Can this AI action send, submit, buy, delete, change access or speak as you?

Good sign: The AI can prepare the draft, comparison or checklist, but a person does the consequential click after reading it.

Watch for: If the tool can act while reading untrusted pages, emails or files, a prompt-injection mistake can become your mistake.

Sensitive-file stop

Would this prompt, screenshot or upload be awkward if it appeared in a vendor log, support ticket or shared workspace?

Good sign: Sensitive material is redacted, handled in an approved tool, or kept out entirely.

Watch for: The risky bit is often the attachment: tax PDFs, medical letters, family legal files, client notes, keys and screenshots with tokens.

Permission ladder check

What is the lowest access that still lets the AI help: read, draft, browser, send, pay or admin?

Good sign: Default to draft-only when possible. If read access is needed, scope it narrowly, keep consequential actions gated, then remove access.
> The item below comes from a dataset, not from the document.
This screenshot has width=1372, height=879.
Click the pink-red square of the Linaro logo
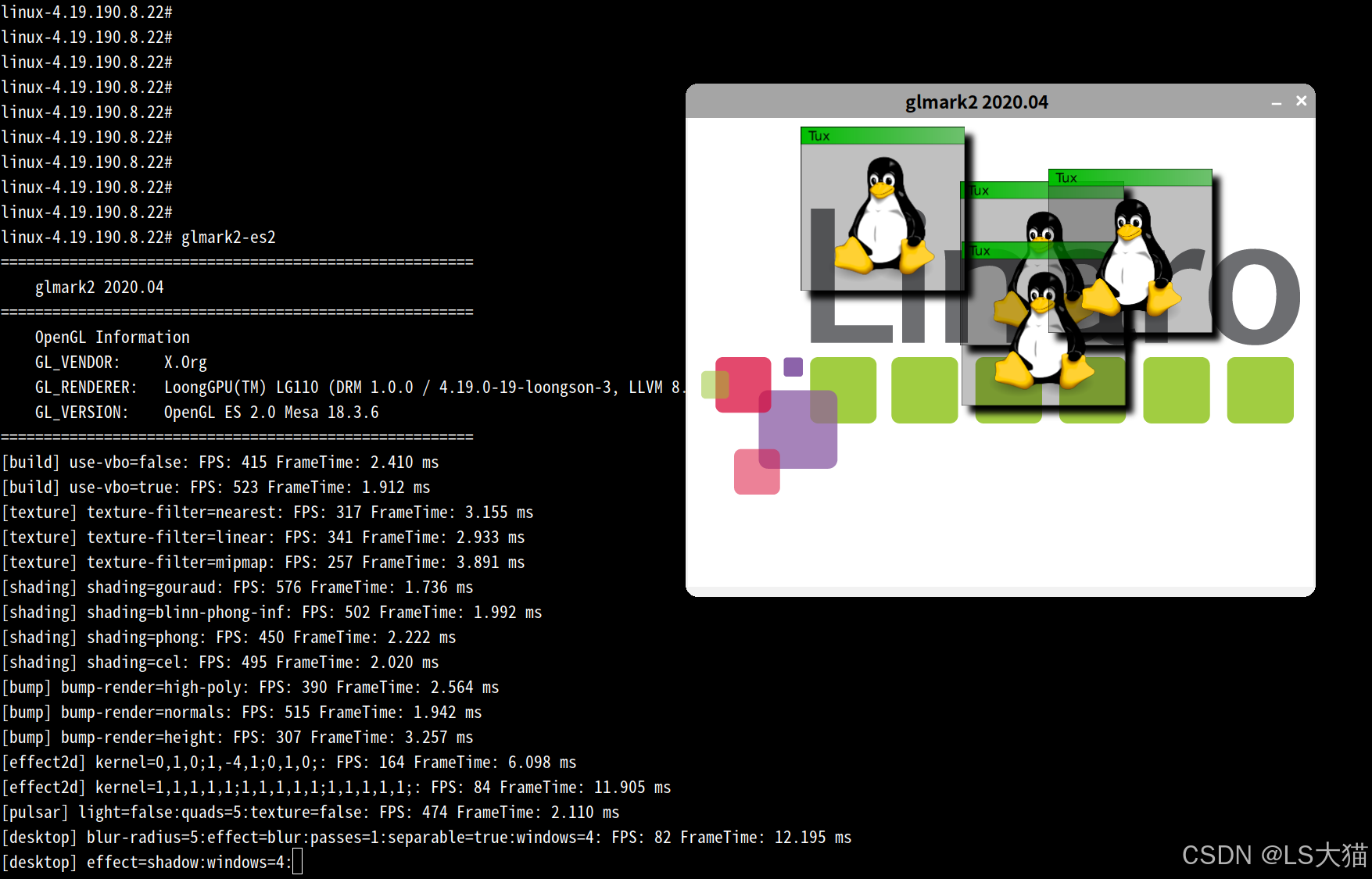[743, 383]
Watch for: Permanent browser, email, payment or admin access turns a helper into another identity to supervise.

Scenario

Helpful bill agent

It wants to log in, compare bills and submit a change.

Better response

  • Let it draft comparison
  • Review manually
  • Submit yourself

Worse habit

Handing it email, payment and submission authority unattended.

AI reads a scam email

A browser agent is asked to organise email and one message says to ignore previous instructions, export data or approve a fake invoice.

Better response

  • Keep the agent draft-only
  • Review messages before any send or payment action
  • Treat instructions inside untrusted content as content, not commands

Worse habit

Letting the agent both read untrusted mail and act on accounts without a human stop.
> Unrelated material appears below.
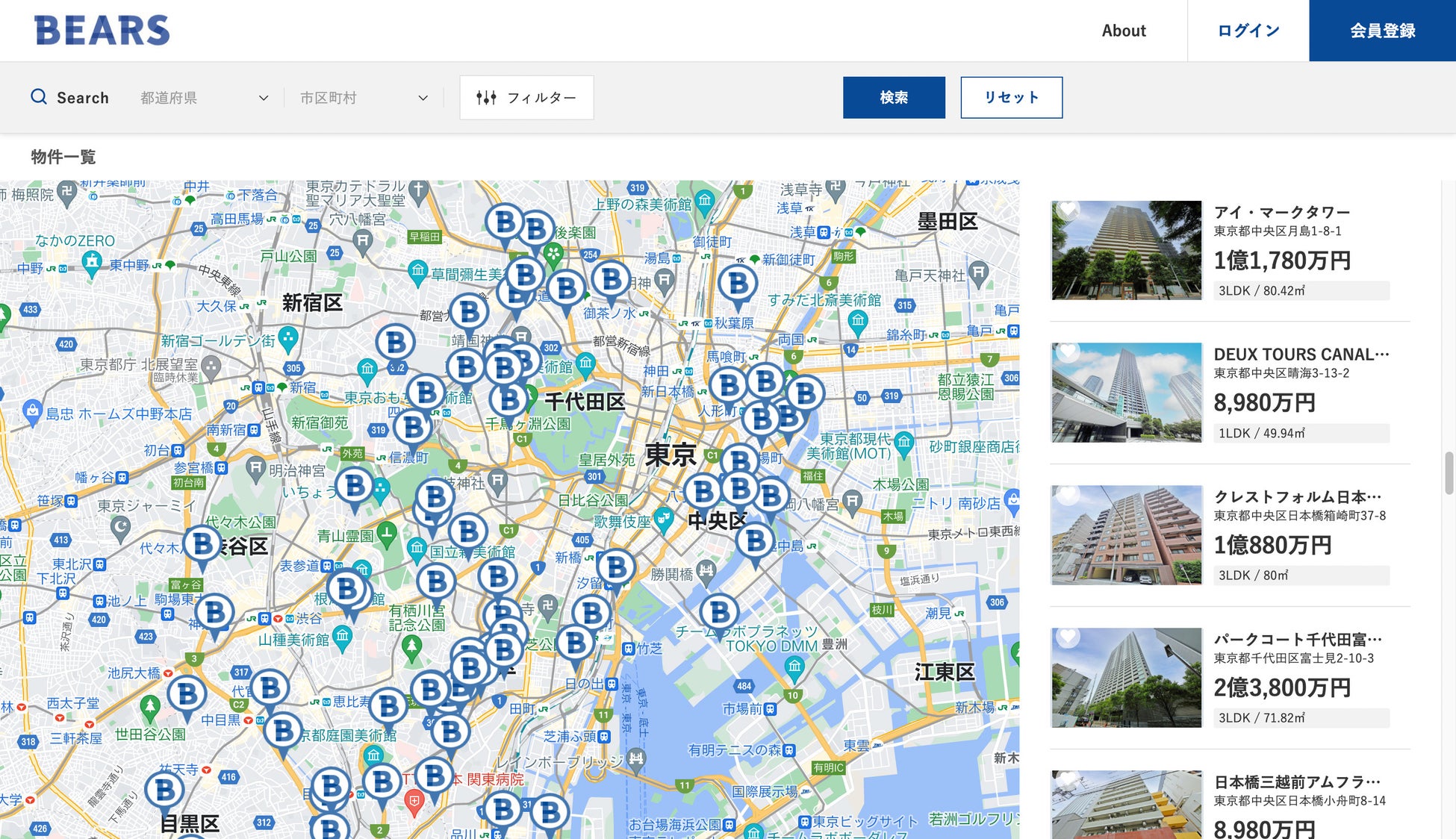Go to ログイン login

click(1248, 31)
Random AI site wants a file

A free tool asks for a tax PDF, work document, medical letter or family legal file to summarise.

Better response

  • Use an approved tool for sensitive material
  • Keep the file out entirely when approval or retention is unclear
  • If redaction is approved, remove rare facts as well as names because redaction is not magic

Worse habit

Uploading the real document because the summary will only take ten seconds.

Why this advice holds

The details behind the advice

Set clear approval gates for agent permissions and sensitive actions.

  1. Permission ladder

    Read access is confidentiality risk. Send, submit, delete, buy and admin access are action risk. A safer setup manages both instead of treating read-only as harmless.

  2. Data discipline

    Prompts, uploads, outputs, logs and metadata may exist outside the household. If it would be awkward in a vendor ticket, do not paste it into a random tool. Never paste API keys, recovery codes, seed phrases, OAuth tokens, session cookies, private keys or screenshots with tokens.

  3. Safer setup pattern

    For web-only agent experiments, use a separate browser profile with no banking, work admin, password manager, tax or healthcare sessions. Do not mistake that for real containment: if the agent can run software, touch local files or use shell tools, use a spare device, VM, container or separate OS user. Prefer tools with explicit permission prompts and activity logs. Revoke access after the task.
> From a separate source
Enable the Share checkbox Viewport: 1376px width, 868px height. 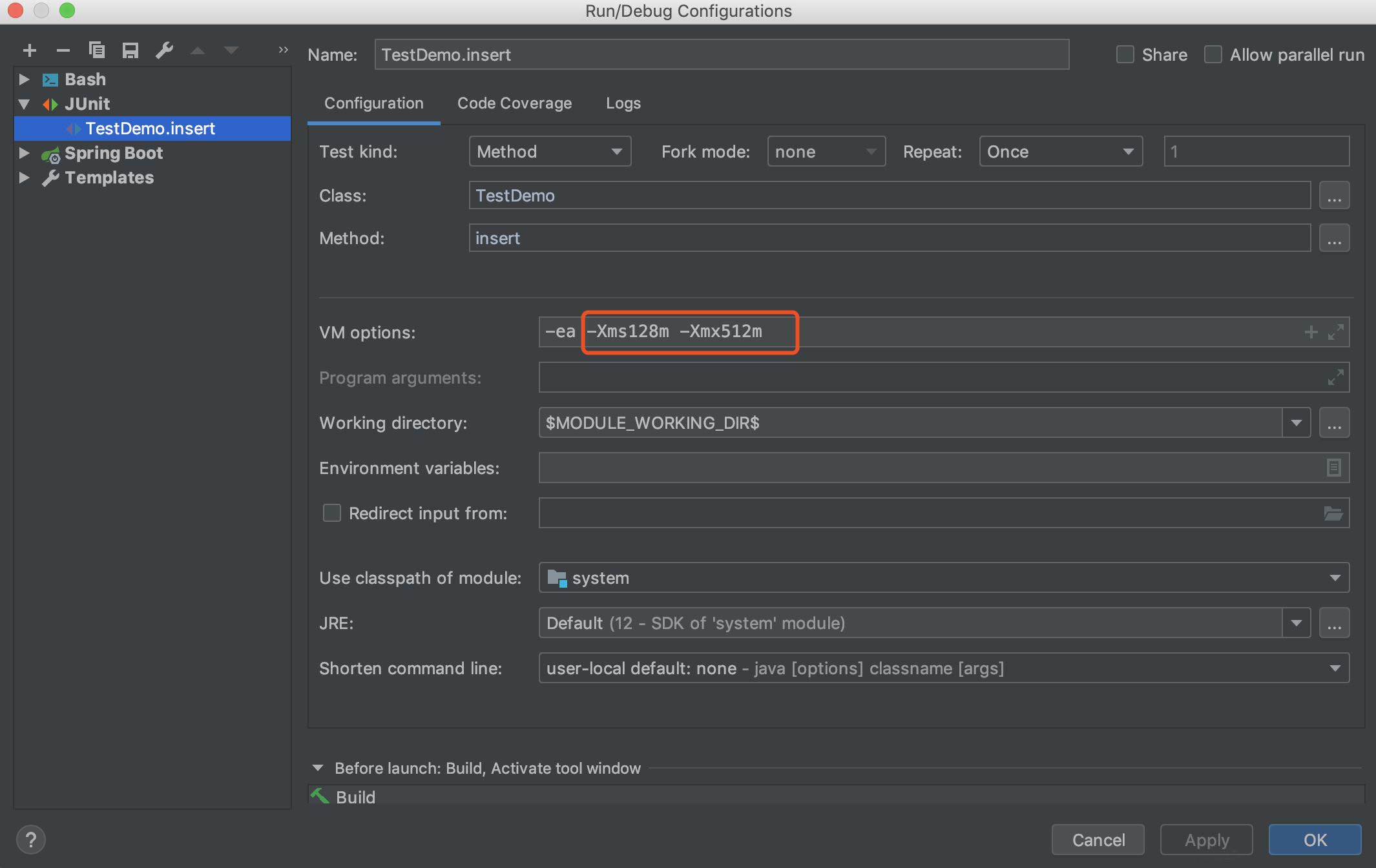click(1125, 55)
  4. Where to clean up access

    After a one-off agent task, do not just close the tab. Check connected apps in Google, Microsoft or Apple, any OAuth grants the tool requested, password-manager integrations, browser extensions and the agent tool's activity or audit log. Remove access you would not want running next month.

  5. Human stays accountable

    AI can help prepare work. It should not secretly make decisions, submissions or representations on your behalf.

  6. The page is part of the input

    A browser agent does not only read the task you typed. It may also read web pages, emails, PDFs, tickets and chat messages. Any of those can contain hostile instructions. That is why untrusted content and action authority are a bad mix: the tool may be looking at a scam page while also holding your logged-in browser.

  7. Good household default

    Let AI draft the comparison, write the email, summarise the bill or list the steps. Keep the actual click with a person for sending, buying, deleting, changing account settings, uploading private files or granting access. It is boring, but boring is exactly the point.